### PROBLEM REQUIREMENTS
Write out the lines below word for word, leaving out the pictures.

### PROVIDED DATA
_____

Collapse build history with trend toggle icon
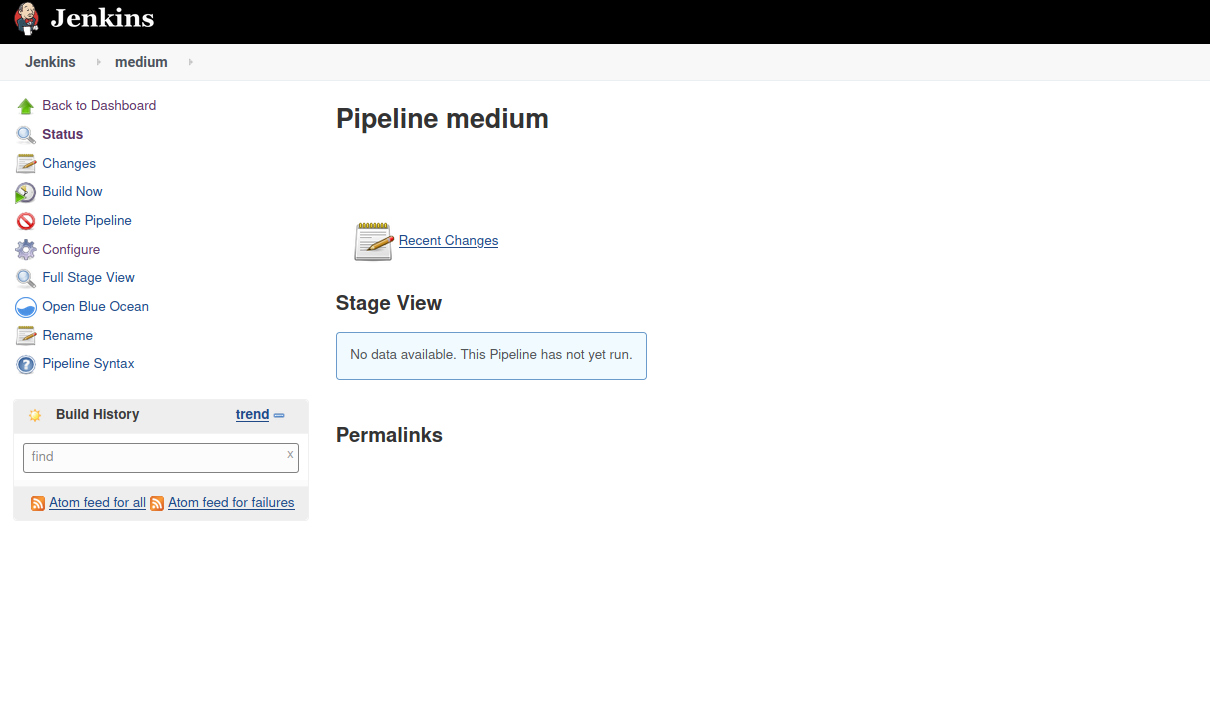Image resolution: width=1210 pixels, height=716 pixels. (279, 415)
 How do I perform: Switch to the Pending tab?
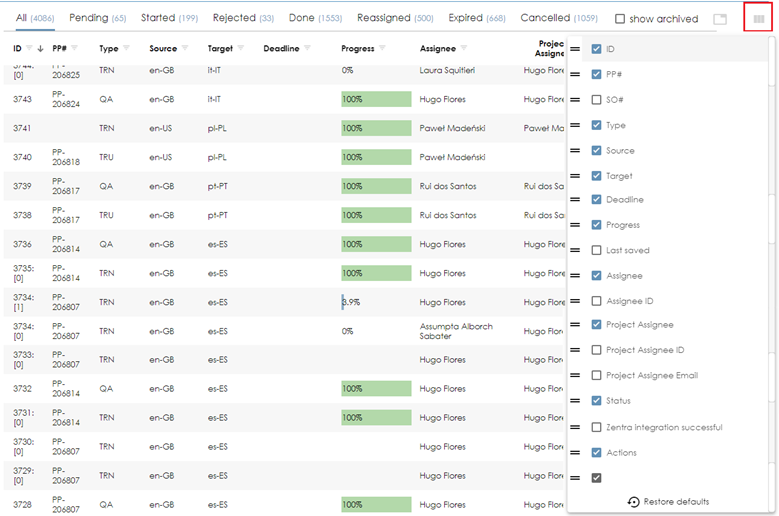click(97, 18)
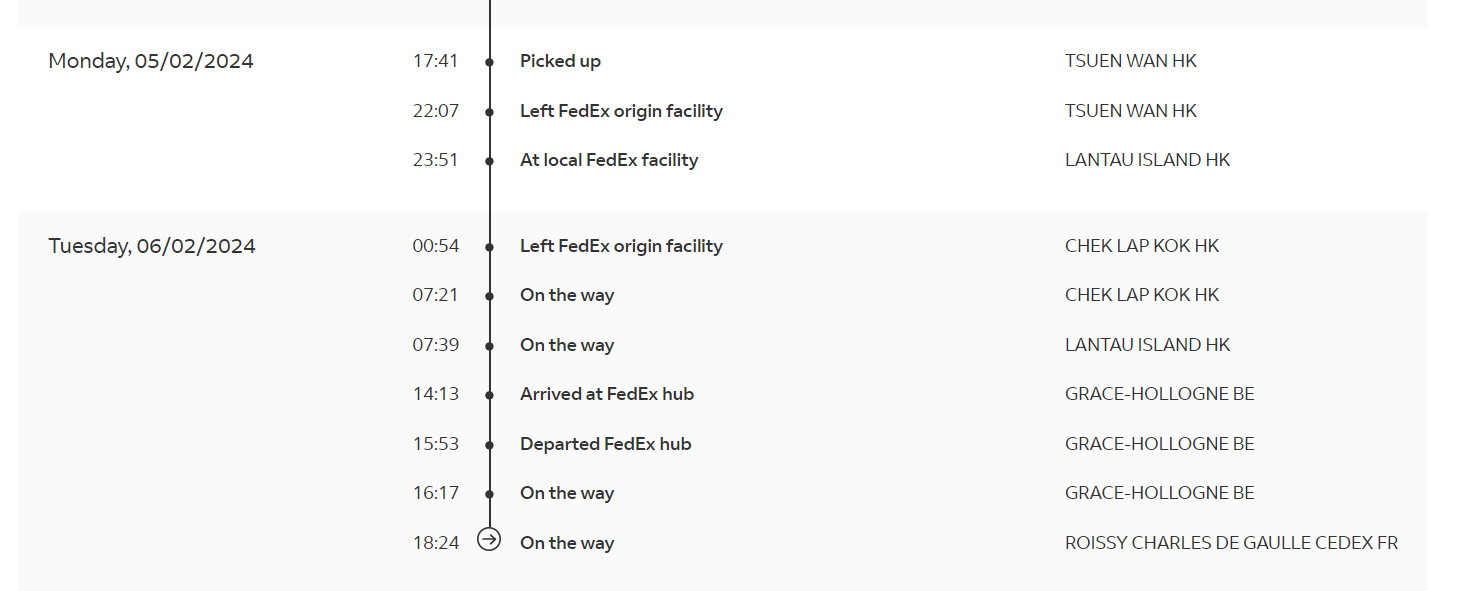Select the 22:07 timeline dot
Screen dimensions: 1462x591
(x=490, y=112)
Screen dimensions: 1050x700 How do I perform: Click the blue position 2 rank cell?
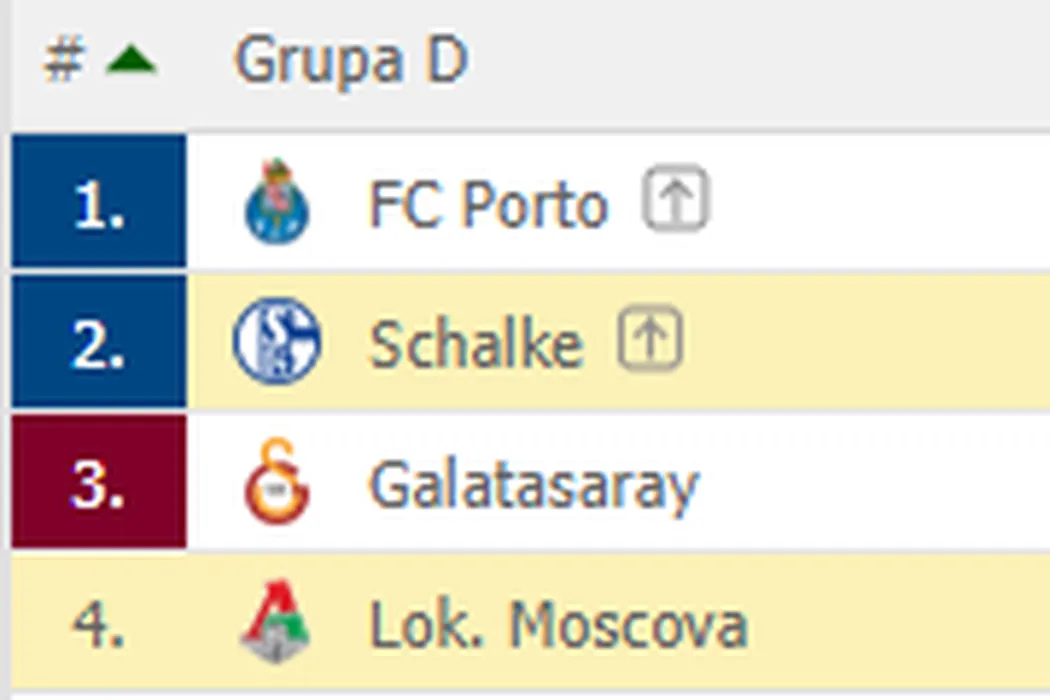pos(98,342)
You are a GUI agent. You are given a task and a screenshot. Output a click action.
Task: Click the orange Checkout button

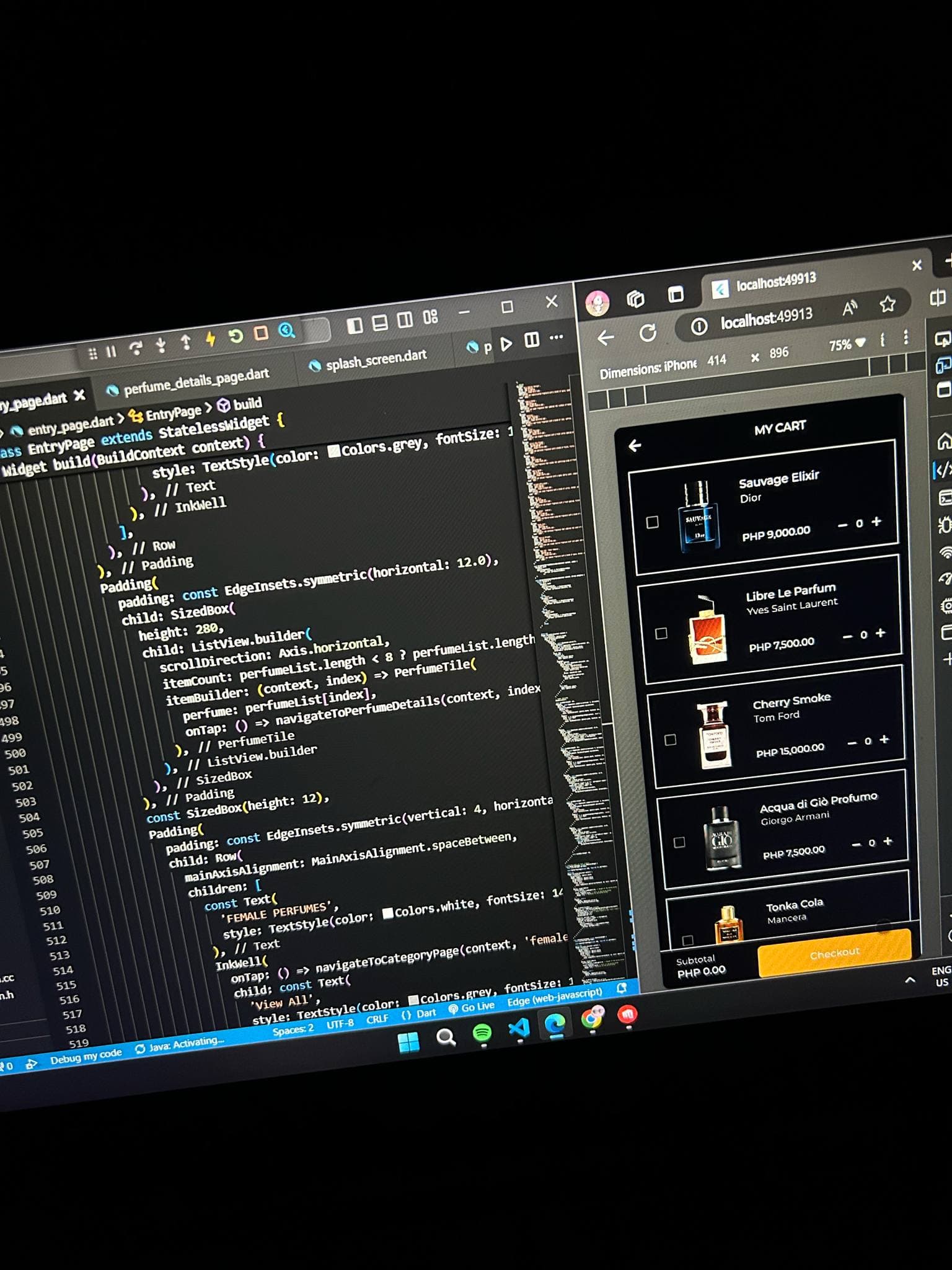(x=834, y=953)

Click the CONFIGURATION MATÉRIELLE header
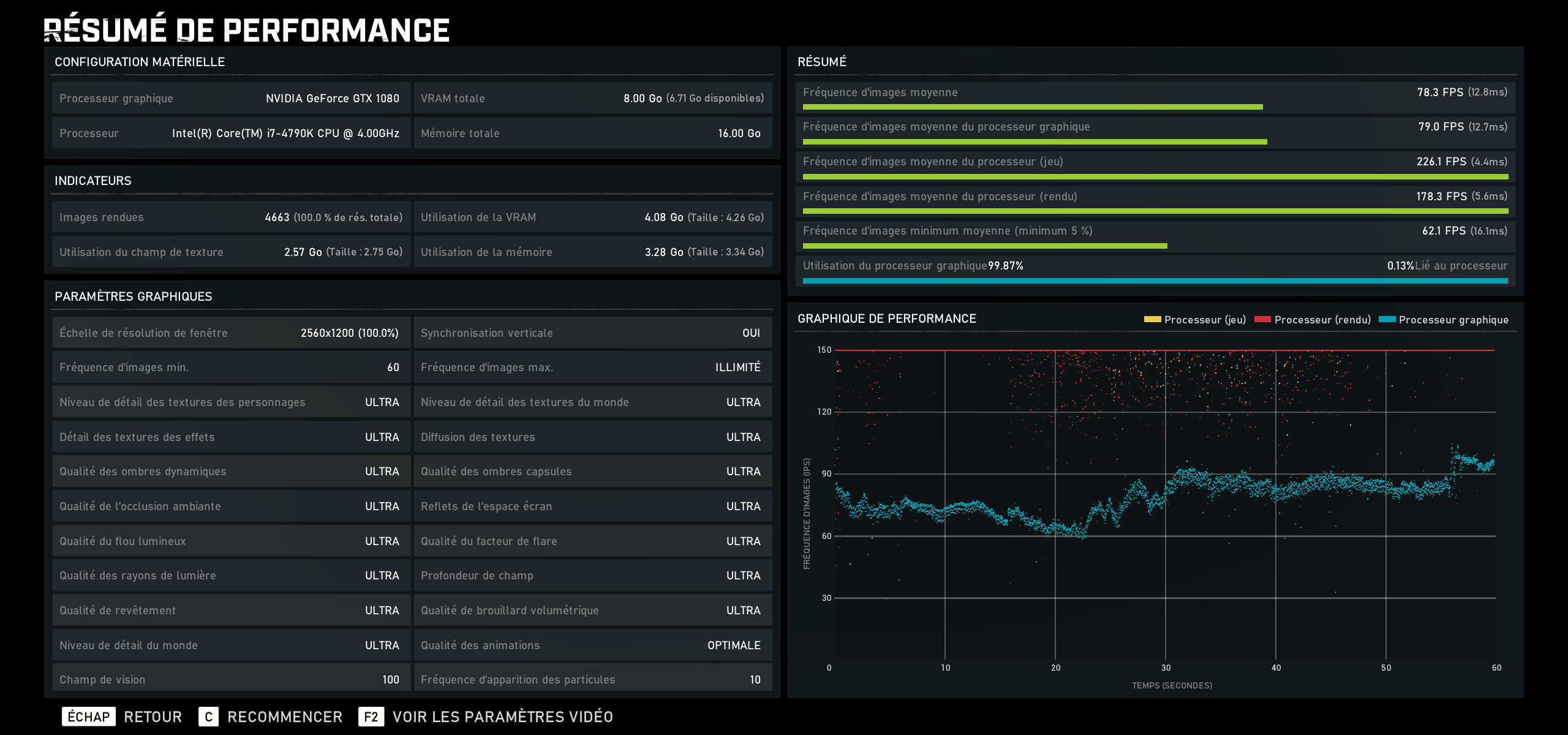140,62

_____

### WRITTEN REPLY
Collapse build history with trend toggle icon
Image resolution: width=1210 pixels, height=716 pixels. (279, 415)
 How do I perform: Switch to the Pending tab?
click(97, 18)
Select the 22:07 timeline dot
Screen dimensions: 1462x591
(x=490, y=112)
Screen dimensions: 1050x700 How do I perform: Click the blue position 2 rank cell?
pos(98,342)
You are a GUI agent. You are given a task and a screenshot. Output a click action.
Task: Click the orange Checkout button

(x=834, y=953)

Click the CONFIGURATION MATÉRIELLE header
140,62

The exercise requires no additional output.